The degraded condition of the glaze suggests that this piece may have been recovered from a shipwreck. Otherwise it is underfired.

Curatorial Remarks

1. (Louise Cort, 24 November 2003) The degraded condition of the glaze suggests that this jar may have been recovered from a shipwreck. A note written by Gratia Hauge attached to the piece reads "Hue 16.20." Hue is just north of the port city of Hoi An, site of the recent spectacular shipwreck excavation near the island of Cu Lao Cham (sold at Butterfields, Los Angeles and San Francisco, 11–13 October 2000). Quite a few Chinese ceramics, recovered at random from the ocean floor by fishermen, were on sale in Hue when I visited in 1995.

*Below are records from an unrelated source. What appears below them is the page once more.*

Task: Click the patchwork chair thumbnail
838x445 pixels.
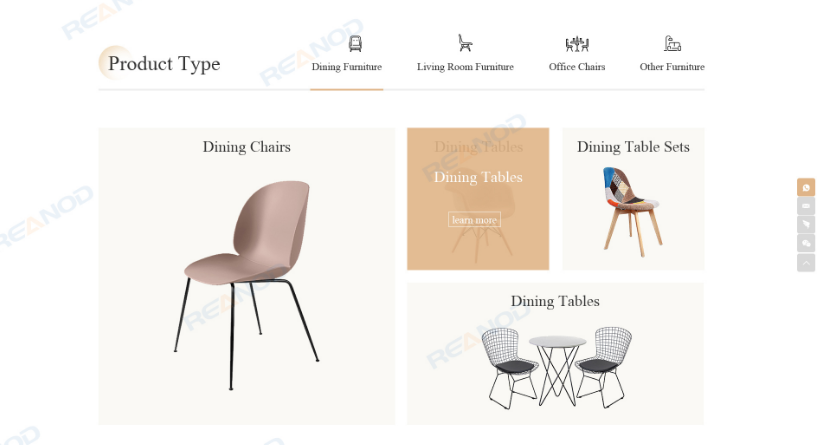Action: [x=633, y=212]
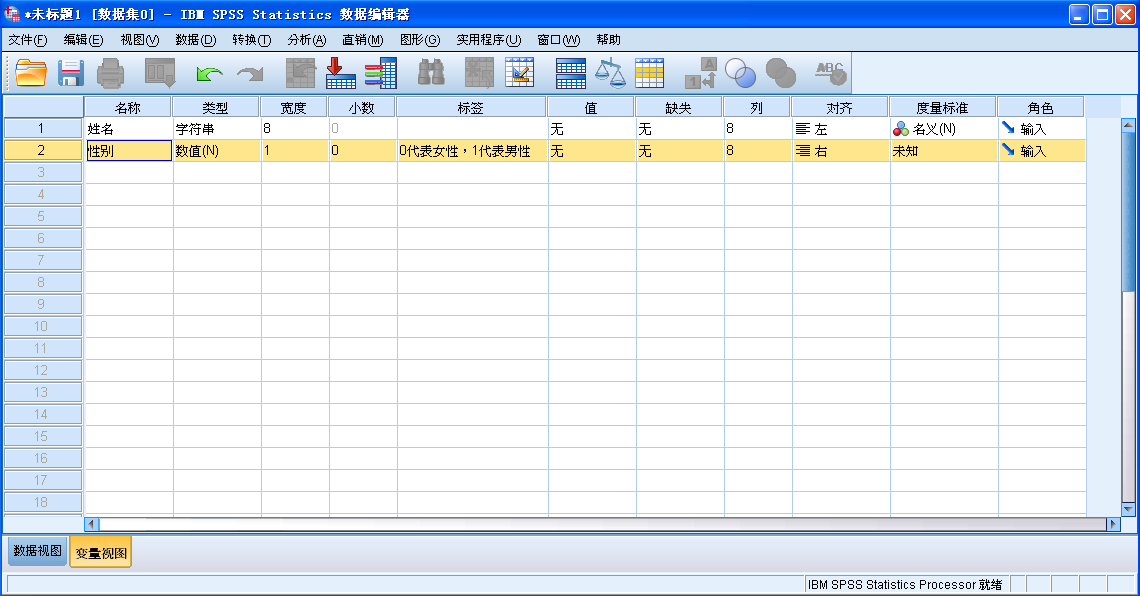This screenshot has height=596, width=1140.
Task: Click the Open data file folder icon
Action: [x=31, y=73]
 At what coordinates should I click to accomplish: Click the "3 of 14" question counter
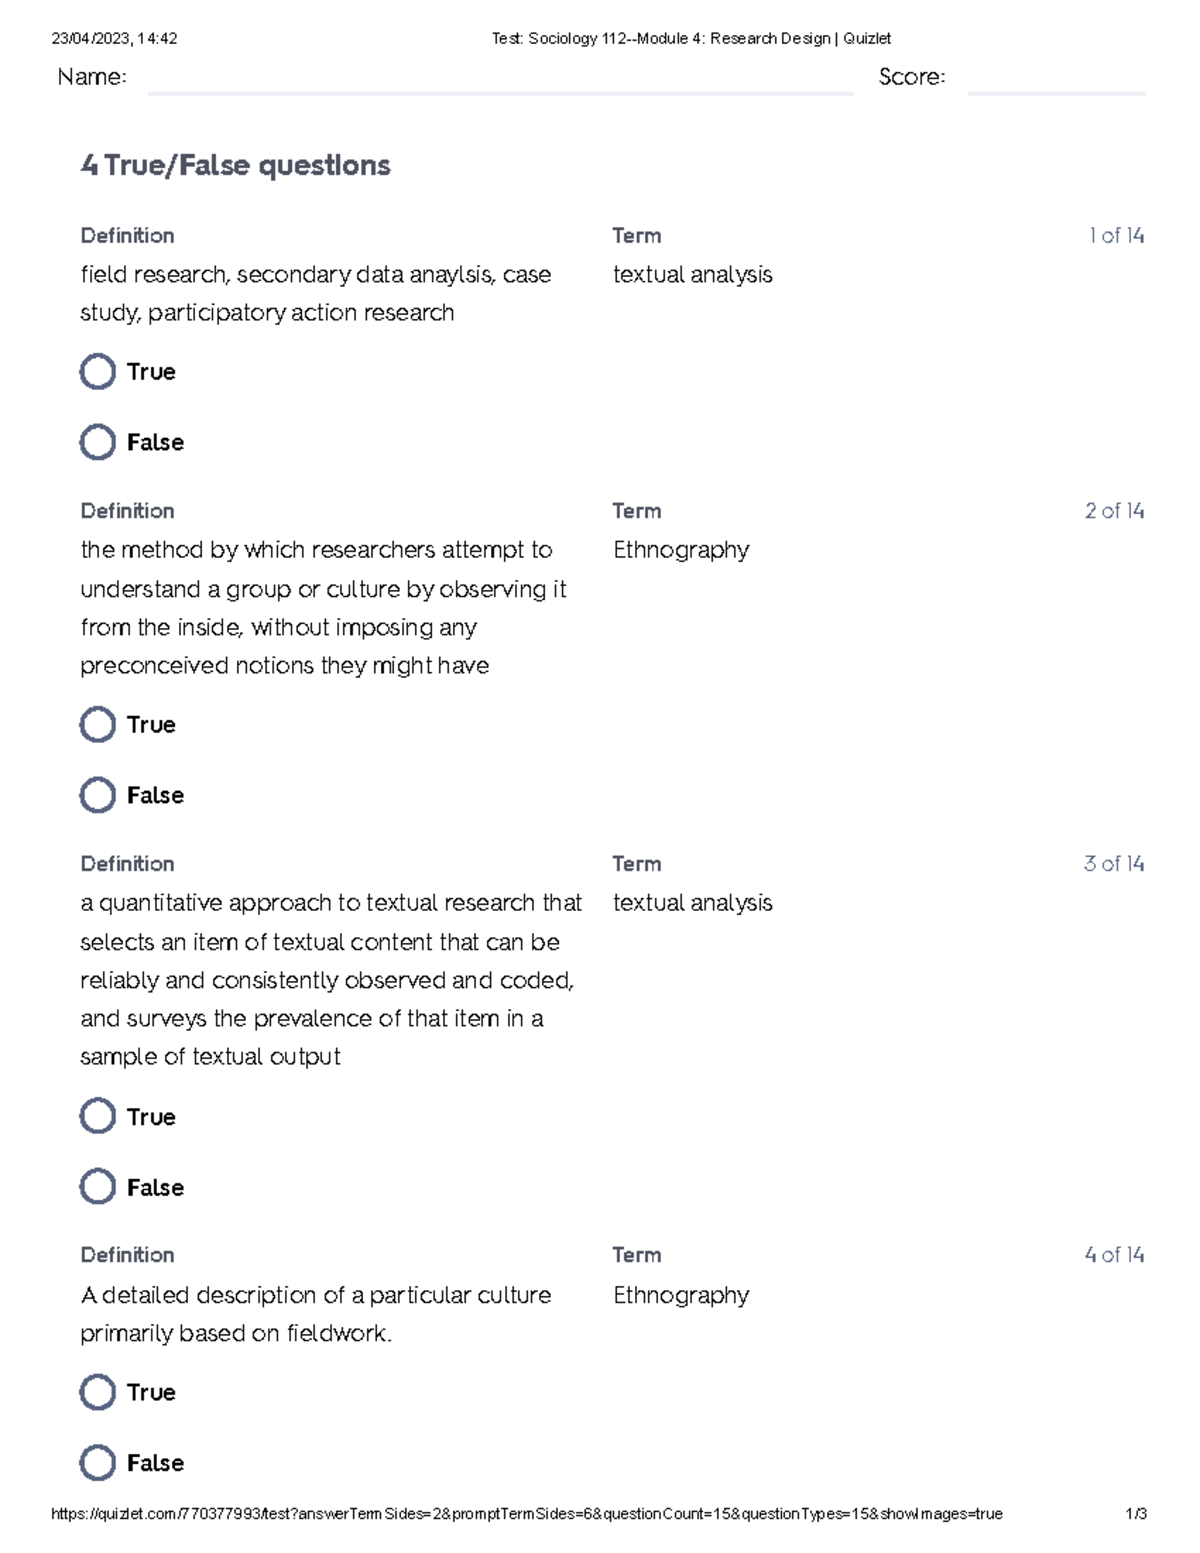[x=1114, y=864]
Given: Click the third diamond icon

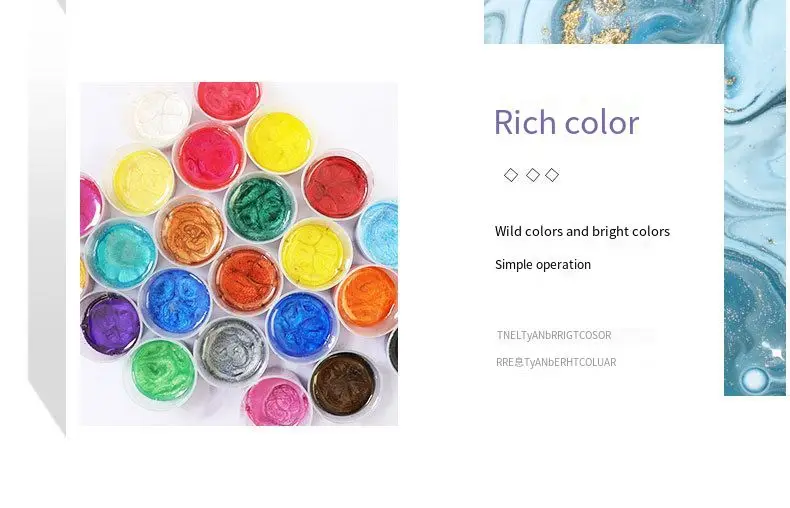Looking at the screenshot, I should [x=552, y=175].
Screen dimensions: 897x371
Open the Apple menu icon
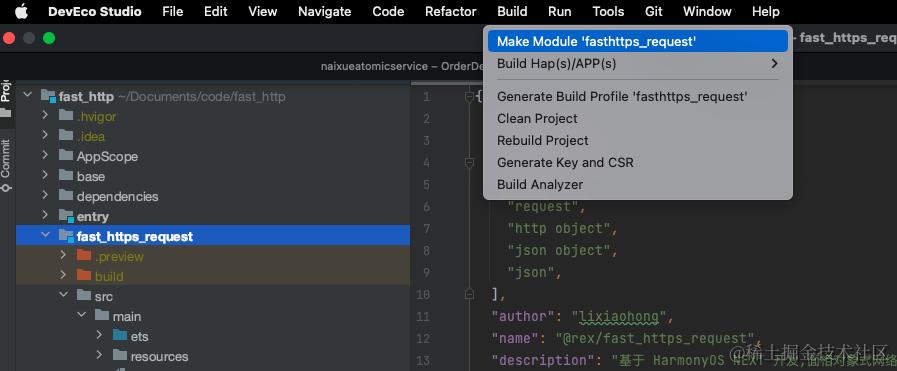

2. (Louise Cort, 7 January 2007) The presence of white slip below the amber-brown glaze on this jar, as well as its acquisition in Hue, suggests a relationship to jars made at the "Cham" kilns of Go Sanh in Binh Dinh province. A jar of similar shape and size (h. 23 cm) was among such jars excavated from the Dai Lang cemetery site in Lam Dong province (Bùi et al. 2000, 167). The jar was recovered from the site G3M1224/491 GS. It is dated 15th–16th century.

Bùi Chí Hoàng, Vũ Nhẩt Nguyễn, and Phạm Hữu Thọ. 2000. Những Sưu Tập Gốm Sứ Ở Lâm Đồng (The Collections of Ceramics in Lam Dong). Đà Lạt: Sở Văn Hhóa Thông Tin Lâm Đồng [Lam Dong Ministry of Culture and Information].

3. (Louise Cort, 25 May 2013) The white slip descending well below the edge of the coating of underfired glaze (which would have become translucent amber brown if fired to maturity) suggests a connection to a number of larger (height around 40 cm) Chinese jars with four lugs exported to Japan and used there as tea-leaf storage jars. The best known of all Chinese tea-leaf storage jars in Japan, the jar named Shoka, is of this type (Tokugawa 1982, plate 2, and many other publications). The place of production for such jars (which date 13th-14th century) is still debated, with a likely source in Guangdong or Fujian.

Tokugawa Yoshinobu. 1982. Chatsubo. Kyoto: Tankosha.

4. (Louise Cort, 7 April 2014) Viewing storage on 24 Oct 2011, Pariwat Thammapreechakorn identified this jar as Chinese or Vietnamese.

5. (Louise Cort, 13 May 2014) Archaeologists Suzuki Yuko, Abe Yuriko, and Morimoto Asako agreed that this jar was not from the Binh Dinh kilns, and not Vietnamese; it is Chinese, probably from Guangdong province. They agreed that a likely date was 15th-16th century. Changed Period from Ming dynasty or Later Le to Restored Later Le dynasty to Ming dynasty. Date was unchanged. Changed Origin from Guangdong province, China or Binh Dinh province, Central Vietnam, to Guangdong province, China.